The anthology Patterns Across Cultures by Hirschberg and Hirschberg is a compilation of many stories from across the world pertaining to many different cultures. It should be no surprise that any one of these stories should resonate with one of its readers, perhaps based on subject matter or, through the aspects of the reader’s culture present in its work. In the case of myself, Taylor Clark’s “Plight of the Little Emperors” has spoken greatly to me. The story of the one-child generation of China and their complex upbringing has seen many parallels to my own upbringing. However, while similarities do exist, the extremes undergone by the Little Emperors, aided by many factors has shown that there are stark differences between them and me. Differences aside, I can say with clarity however, that the main cultural theme that links the Little Emperors and I is our shared, and sometimes extreme, value in education.
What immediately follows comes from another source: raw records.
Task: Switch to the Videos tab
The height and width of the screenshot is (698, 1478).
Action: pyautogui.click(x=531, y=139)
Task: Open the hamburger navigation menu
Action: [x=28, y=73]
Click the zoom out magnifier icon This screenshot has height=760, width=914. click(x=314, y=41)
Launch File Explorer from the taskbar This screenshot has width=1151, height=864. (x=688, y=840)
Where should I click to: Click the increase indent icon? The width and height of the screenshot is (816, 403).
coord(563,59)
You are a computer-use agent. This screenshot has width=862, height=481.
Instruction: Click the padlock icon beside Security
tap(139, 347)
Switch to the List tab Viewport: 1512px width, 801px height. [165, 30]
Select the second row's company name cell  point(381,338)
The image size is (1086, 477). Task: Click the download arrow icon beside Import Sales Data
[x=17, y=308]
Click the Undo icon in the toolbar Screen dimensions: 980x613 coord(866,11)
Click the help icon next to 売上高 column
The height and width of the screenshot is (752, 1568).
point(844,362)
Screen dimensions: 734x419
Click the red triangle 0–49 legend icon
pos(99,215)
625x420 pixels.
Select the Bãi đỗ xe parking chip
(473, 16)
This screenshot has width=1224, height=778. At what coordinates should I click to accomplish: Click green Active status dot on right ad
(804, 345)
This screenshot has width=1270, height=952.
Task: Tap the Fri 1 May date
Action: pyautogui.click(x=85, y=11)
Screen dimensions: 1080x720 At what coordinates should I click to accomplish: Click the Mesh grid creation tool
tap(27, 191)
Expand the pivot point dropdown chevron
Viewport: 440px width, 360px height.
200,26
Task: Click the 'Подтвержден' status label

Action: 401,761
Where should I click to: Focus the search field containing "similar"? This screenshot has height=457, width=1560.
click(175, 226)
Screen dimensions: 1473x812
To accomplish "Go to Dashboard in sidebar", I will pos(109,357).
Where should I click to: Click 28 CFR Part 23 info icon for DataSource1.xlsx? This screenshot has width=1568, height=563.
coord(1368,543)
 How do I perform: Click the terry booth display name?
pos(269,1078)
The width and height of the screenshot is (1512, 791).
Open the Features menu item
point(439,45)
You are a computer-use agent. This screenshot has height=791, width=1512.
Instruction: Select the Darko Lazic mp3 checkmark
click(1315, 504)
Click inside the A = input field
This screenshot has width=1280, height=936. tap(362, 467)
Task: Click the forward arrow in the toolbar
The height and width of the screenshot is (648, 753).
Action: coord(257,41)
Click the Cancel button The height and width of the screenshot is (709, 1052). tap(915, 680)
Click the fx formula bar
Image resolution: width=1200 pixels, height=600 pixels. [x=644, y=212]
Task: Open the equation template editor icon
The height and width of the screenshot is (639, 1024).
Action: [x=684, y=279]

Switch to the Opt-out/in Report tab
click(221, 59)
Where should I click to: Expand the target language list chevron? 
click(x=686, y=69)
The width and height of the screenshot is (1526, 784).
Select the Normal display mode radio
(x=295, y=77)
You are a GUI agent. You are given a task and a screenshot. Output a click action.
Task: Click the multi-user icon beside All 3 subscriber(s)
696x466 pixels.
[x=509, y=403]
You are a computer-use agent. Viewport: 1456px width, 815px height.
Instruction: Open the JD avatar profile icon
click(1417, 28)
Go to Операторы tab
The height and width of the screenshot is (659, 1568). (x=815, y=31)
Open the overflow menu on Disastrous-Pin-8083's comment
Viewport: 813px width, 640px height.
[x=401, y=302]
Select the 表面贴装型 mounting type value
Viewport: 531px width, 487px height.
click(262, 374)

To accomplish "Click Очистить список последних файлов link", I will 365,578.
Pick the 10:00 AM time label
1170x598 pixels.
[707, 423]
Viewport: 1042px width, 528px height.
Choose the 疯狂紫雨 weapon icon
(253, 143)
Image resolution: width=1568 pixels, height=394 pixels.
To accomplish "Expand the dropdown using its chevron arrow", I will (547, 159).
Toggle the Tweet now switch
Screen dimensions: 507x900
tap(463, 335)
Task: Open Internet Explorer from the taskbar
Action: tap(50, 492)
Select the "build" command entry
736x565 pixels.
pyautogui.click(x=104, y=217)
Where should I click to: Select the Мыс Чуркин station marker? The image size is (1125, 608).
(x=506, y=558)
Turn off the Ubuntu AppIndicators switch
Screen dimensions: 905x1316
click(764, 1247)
The xiao huangdi, or the Little Emperors, as the term translates were a generation of urban Chinese children born in the era following the enactment of the one-child policy in China. While the initial goal of the one-child policy was to try and contain China’s mushrooming population in the late twentieth and early twenty-first centuries, Clark in “Plight of the Little Emperors” on page 354 of Patterns Across Cultures argues that, “the greater purpose was to turn out a group of young elites who would enjoy the full and undivided resources of their whole family,” hence the name Little Emperors. These young children would be bred and rigidly educated to pass the national college entrance exam, called the gao kao, or “tall test” by the Chinese. The future of the Little Emperors would hinge on this exam, leading them to rigorously study for the majority of their childhood lives, all while being given the complete attention of their family. This has created extremely high expectations in the minds of the Little Emperors when entering the Chinese labor force, but the policy of bringing up an ultracompetitive generation of intellectuals in a still-developing country with few positions to meet up to the expectations of the Little Emperors has led to many falling into depression due to failing to meet these expectations, with 25% of university students in China having reported suicidal thoughts (Clark 356). In recent decades however, China has begun to address some of these issues, such as establishing a suicide-prevention hotline in 2003 (Clark 357) and even abandoning the one-child policy altogether in 2015.
After having read “Plight of the Little Emperors,” I have noticed there have been numerous connections to my life on the subject of education. Like the Little Emperors, I too have placed a great, sometimes unnecessarily high value on education. Throughout my academic career, I have always tried my best when trying to succeed in school. I had found that school came very easily during primary school, but when middle and high schools came around I began to show difficulty with particular subjects. What amplified the difficulties, especially in high school, was my absolute refusal to accept any type of failure and inability to quit when undergoing a task. This would mean that despite being placed into classes where I was almost completely overwhelmed, rather than settling and switching to a lower level class, I would stay in a difficult high level class simply because it was of a higher level than regents. This ultimately compacted in high school, where by senior year despite sharing classes with top five students in the school, grade wise I was only ever in the top 100. However, while I did undergo a lot of unnecessary difficulty in high school, the feelings of failure and depression that would accompany my own inadequacy was not nearly on the level of Little Emperors. Never once had I ever considered taking my own life on the grounds of receiving a bad grade. Another difference between the Little Emperors and I was the environments we were raised in. The Little Emperors were often born to urban poor and had to rigorously compete for extremely limited prospects of success. I on the other hand am from a middle class family in a nation where the prospects of success are far greater and far more numerous. Even if I were to fail at attaining one of the many successful positions American society offers, the cost of failure in America is far less than that of China. If the Little Emperors were to not do well enough on the “tall test,” they would be forever shut out of the middle and upper classes of China, where in America, social mobility is far easier and is not just limited to academic success.
In summation, the “Plight of the Little Emperors is a story that has resonated with me greatly and has connected deeply with my personal culture. I have seen that the Little Emperors show many traits that I can see within myself, such as a devout fervor for education, and a great discontentment for failure. While these traits are good in a healthy amount in one such as myself, the amplification of these traits in the Little Emperors, particularly the latter, has led to some less than desirable results. However, this great difference between the Little Emperors and I can be explained due to the rigorous and highly competitive nature of the Chinese educational sphere compared to that of my American educational experience, where the chances of success are far higher due to the greater amount of opportunities for social advancement. Unlike that of China, where the Little Emperors’ chances of social advancement hinges on a single test, and even with that, the amount of positions for whoever succeeds is far more limited than America due to the still developing nature of China’s economy. Despite our differences, the Little Emperors and I share a common goal that connects deeply our shared ideal of education, and the advancement through society that in helps provide. I shall follow in the example of the Little Emperors and focus myself further on studying and acquiring knowledge through education in order to advance myself to the absolute apex of society.